Content starts

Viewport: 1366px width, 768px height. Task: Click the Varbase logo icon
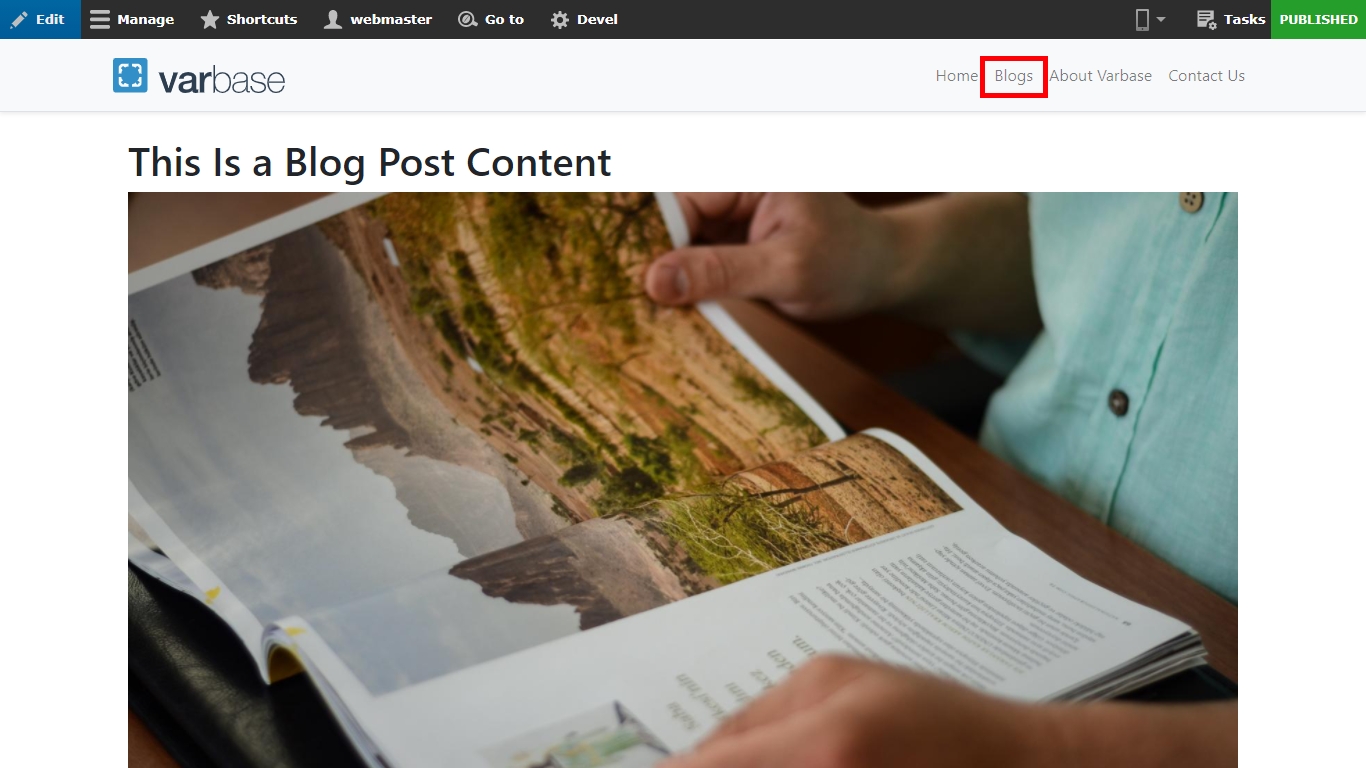point(130,75)
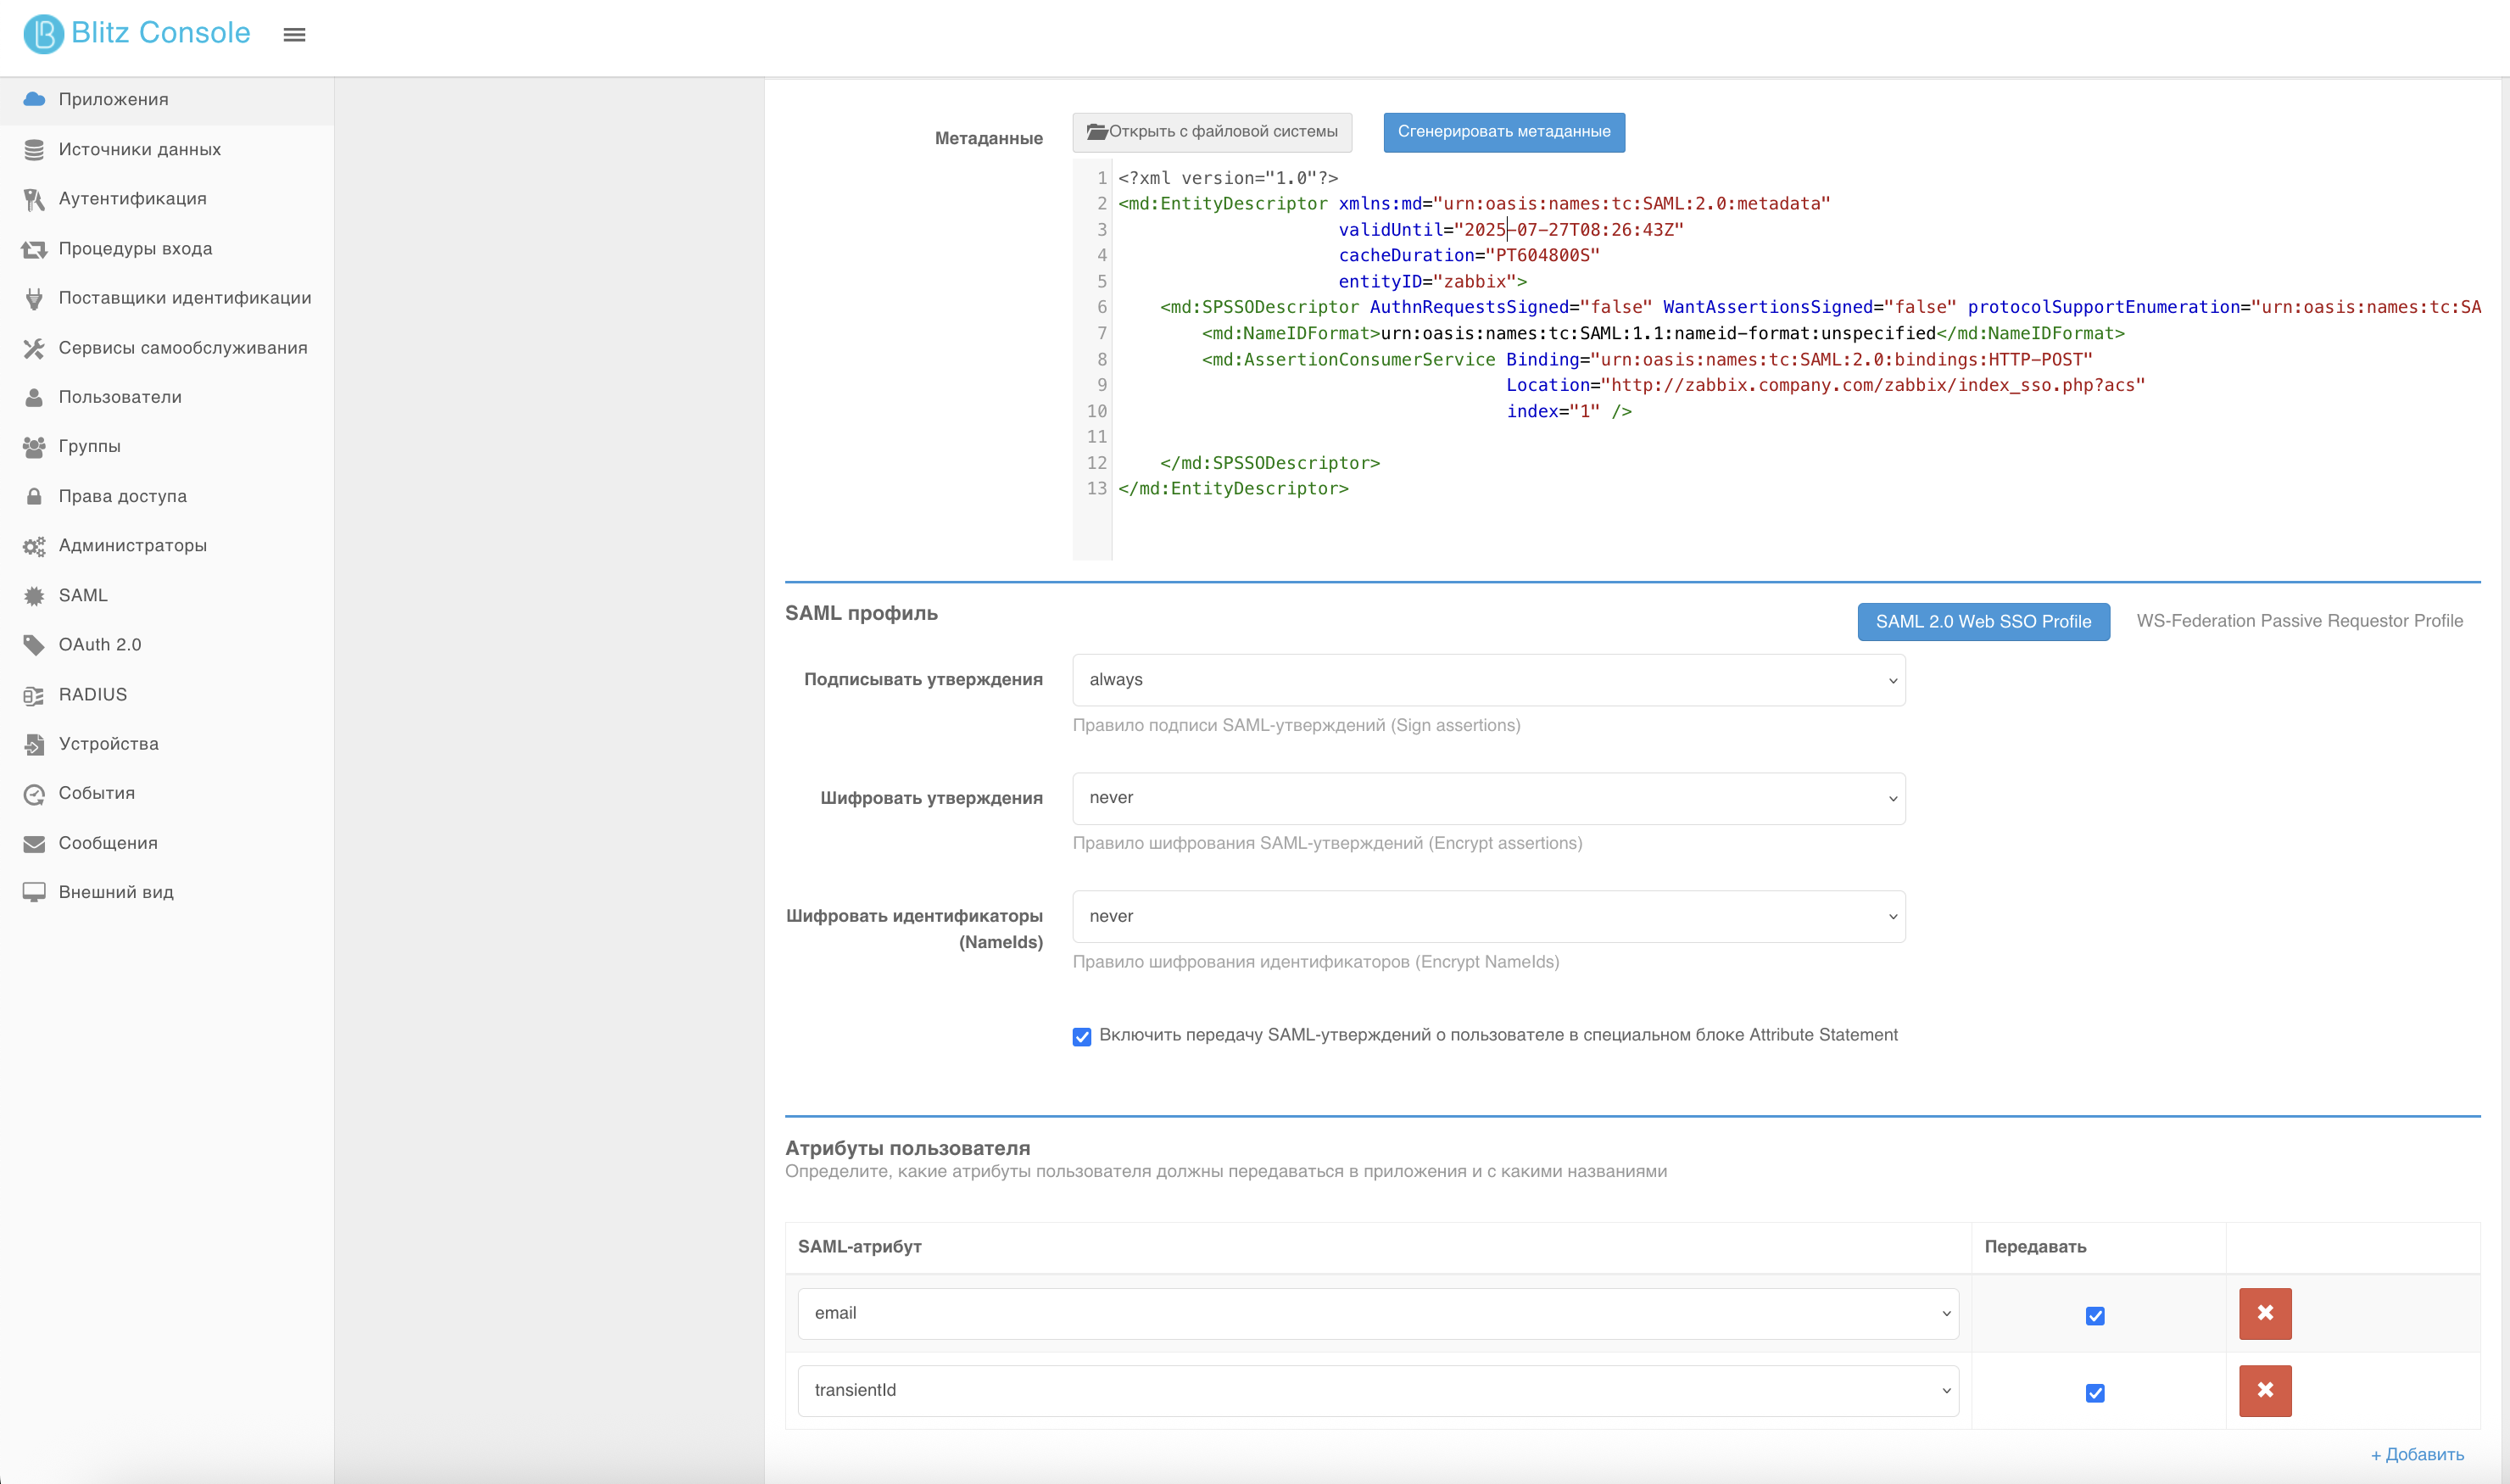This screenshot has height=1484, width=2510.
Task: Select the Права доступа lock icon
Action: click(x=34, y=496)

Content ends

* [REQUIREMENT]: Omit the pictures, and quote the material above exactly as given.

* [FINAL ANSWER]:
Viewport: 1366px width, 768px height. Task: Click the Varbase logo icon
point(130,75)
This screenshot has height=1484, width=2510.
Task: Select the Права доступа lock icon
Action: click(x=34, y=496)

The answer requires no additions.